• **AIM OF THE TASK**:
Gather every line of the material that contains the string "text".

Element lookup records
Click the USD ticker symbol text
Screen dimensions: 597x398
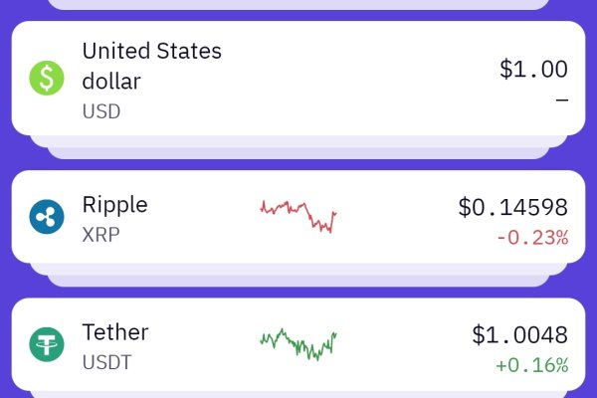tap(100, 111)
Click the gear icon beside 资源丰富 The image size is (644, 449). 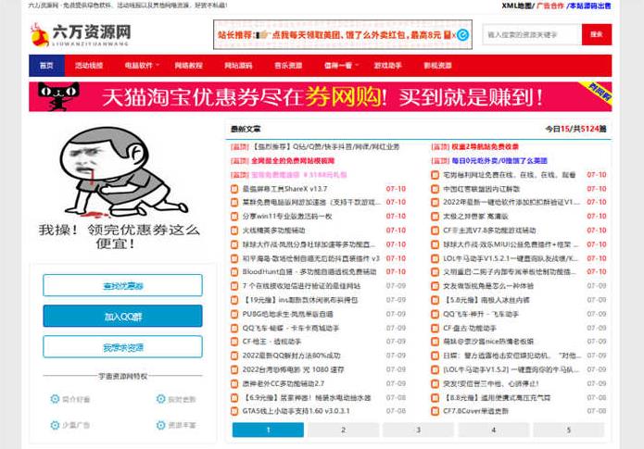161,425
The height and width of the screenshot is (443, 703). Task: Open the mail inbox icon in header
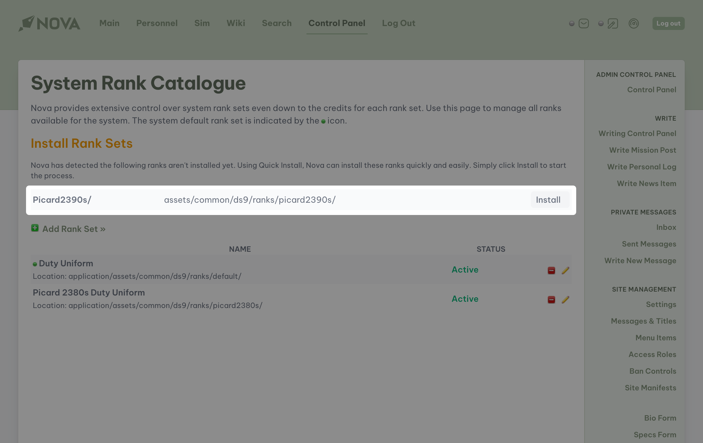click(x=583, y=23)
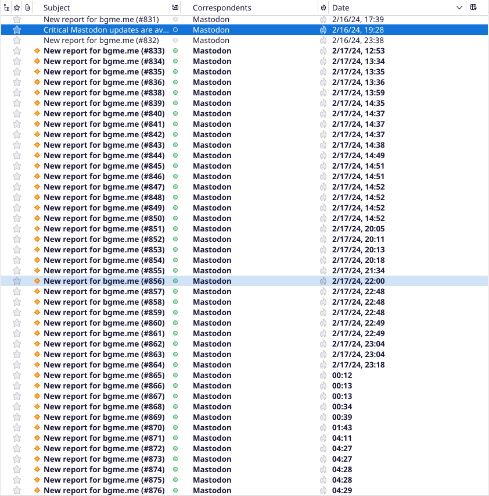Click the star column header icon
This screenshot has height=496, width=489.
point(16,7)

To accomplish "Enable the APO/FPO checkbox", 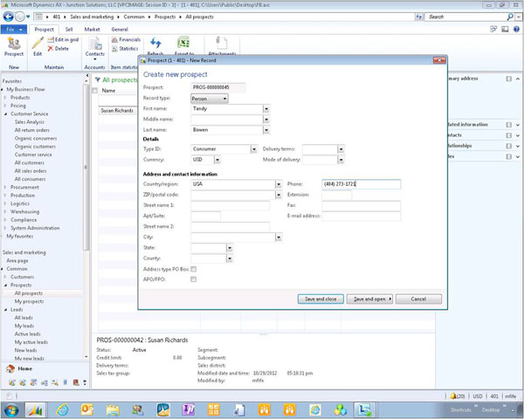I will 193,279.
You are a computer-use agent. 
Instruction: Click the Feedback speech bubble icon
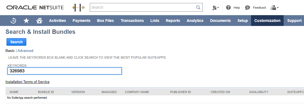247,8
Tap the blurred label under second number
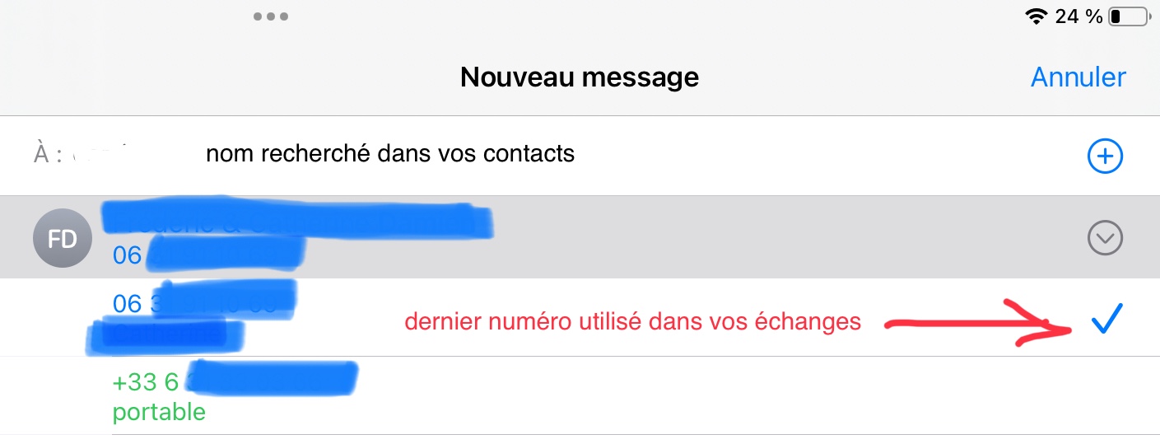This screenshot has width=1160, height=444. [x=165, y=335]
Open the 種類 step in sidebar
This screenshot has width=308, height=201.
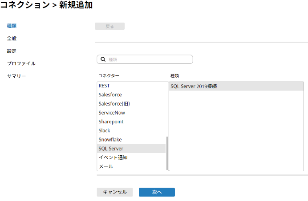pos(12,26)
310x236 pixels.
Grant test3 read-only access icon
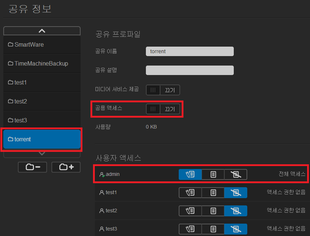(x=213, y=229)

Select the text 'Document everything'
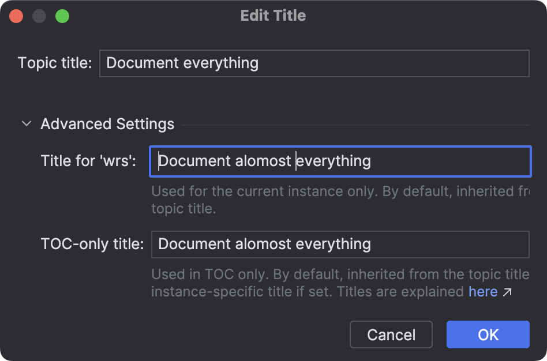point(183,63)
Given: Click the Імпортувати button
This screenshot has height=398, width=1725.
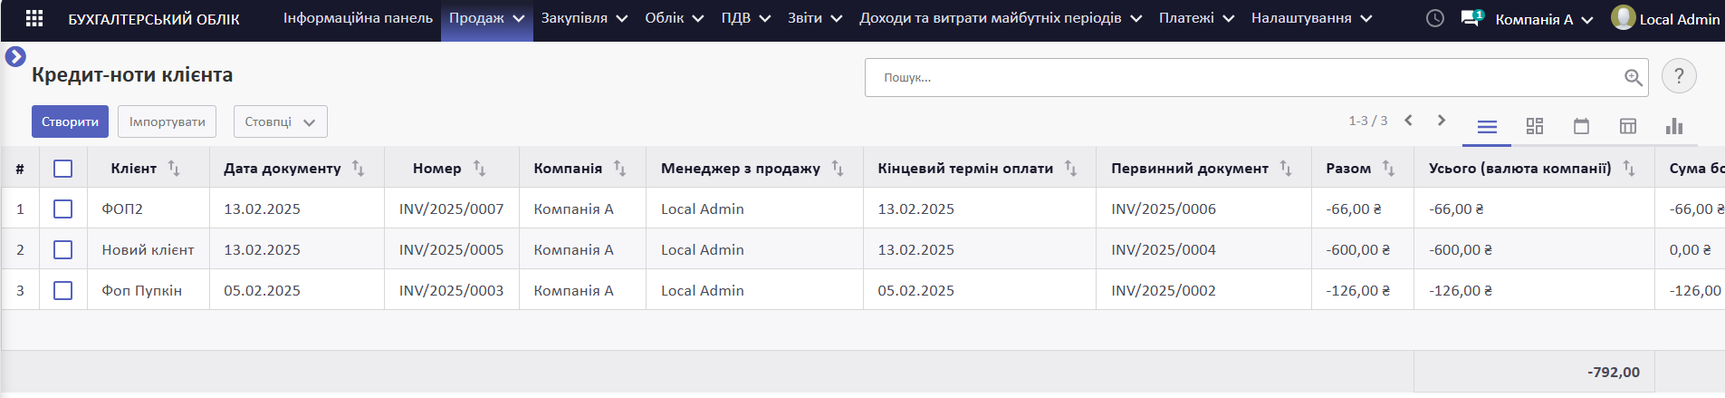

• **OUTPUT OF THE EXERCISE**:
Click the USD ticker symbol text
Select the text 'Document everything'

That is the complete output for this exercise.